Given data:
* * *
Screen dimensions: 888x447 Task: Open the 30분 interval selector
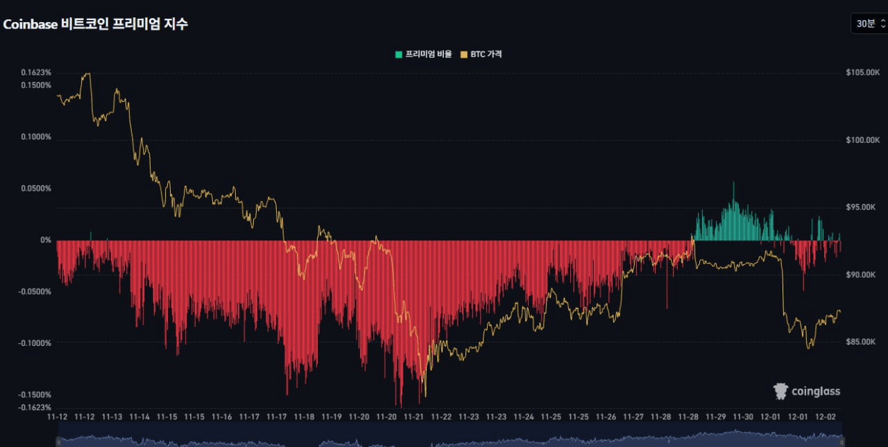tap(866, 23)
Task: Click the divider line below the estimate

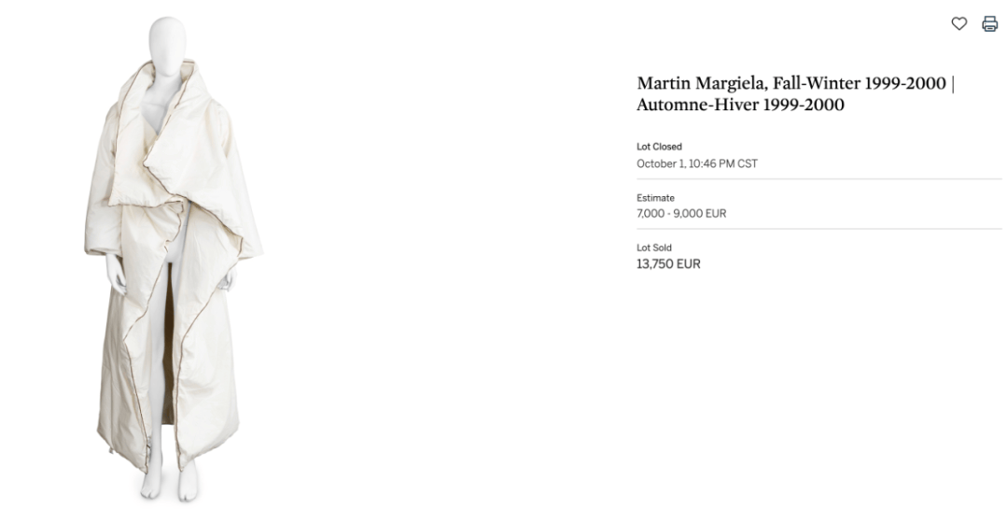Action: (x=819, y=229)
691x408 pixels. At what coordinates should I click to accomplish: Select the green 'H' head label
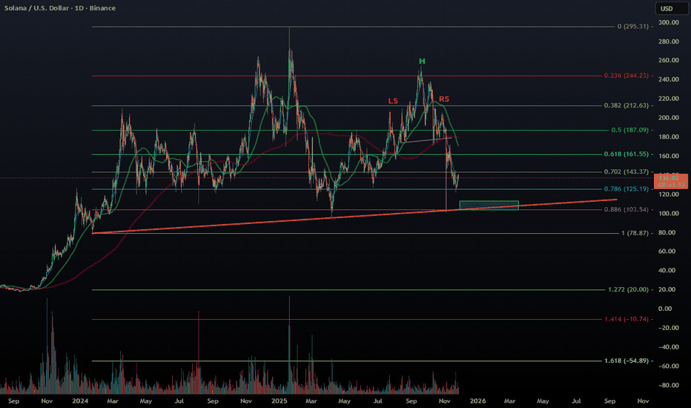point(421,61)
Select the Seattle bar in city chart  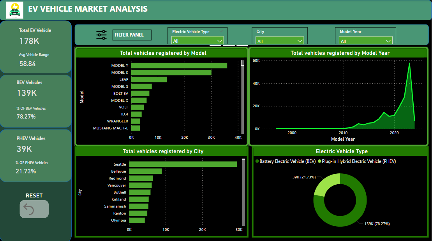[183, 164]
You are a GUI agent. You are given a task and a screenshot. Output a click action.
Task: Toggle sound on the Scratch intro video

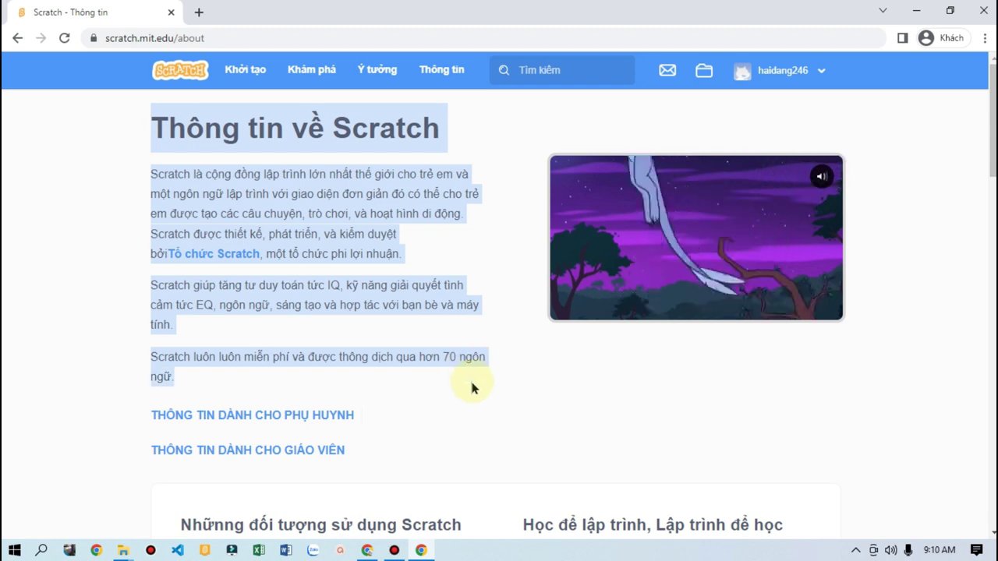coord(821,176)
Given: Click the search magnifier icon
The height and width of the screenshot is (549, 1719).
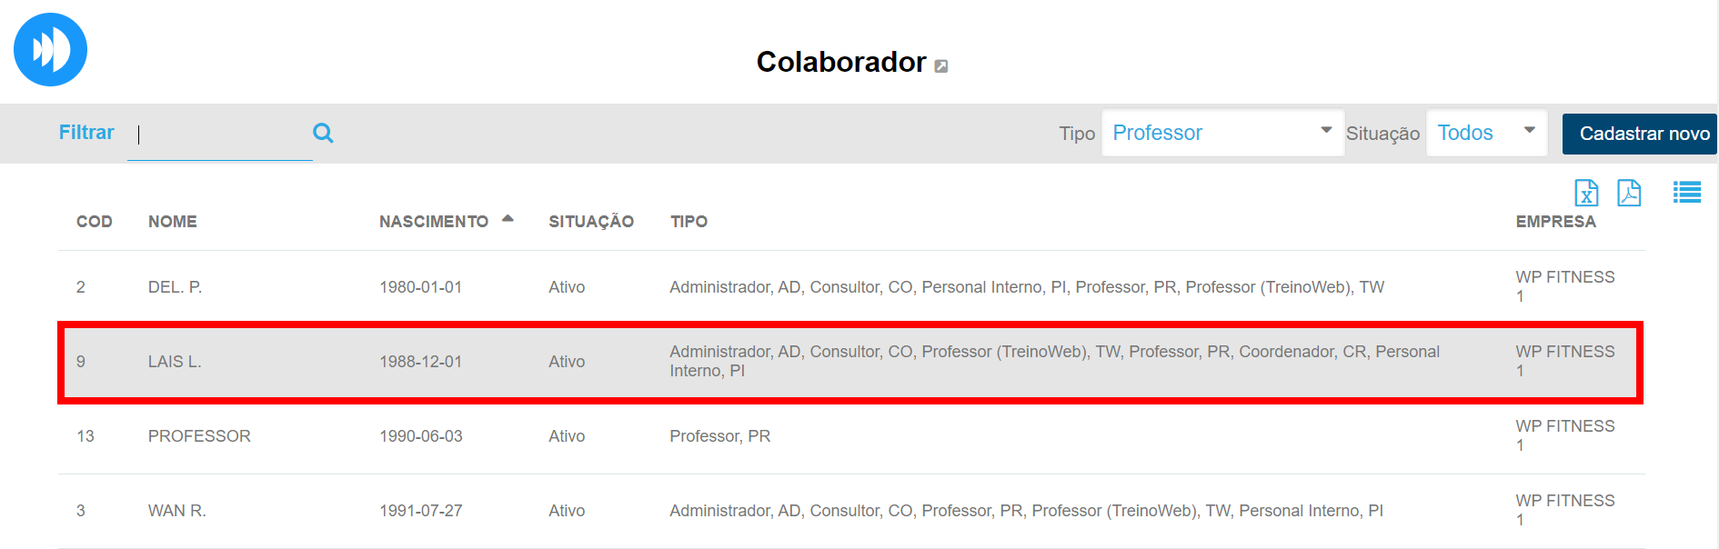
* * *
Your instructions: What lines in the data hold the word "screenshot"? Return them.

Your response:
You are a GUI agent. You are given a task and a screenshot. Output a click action.
The height and width of the screenshot is (549, 1719).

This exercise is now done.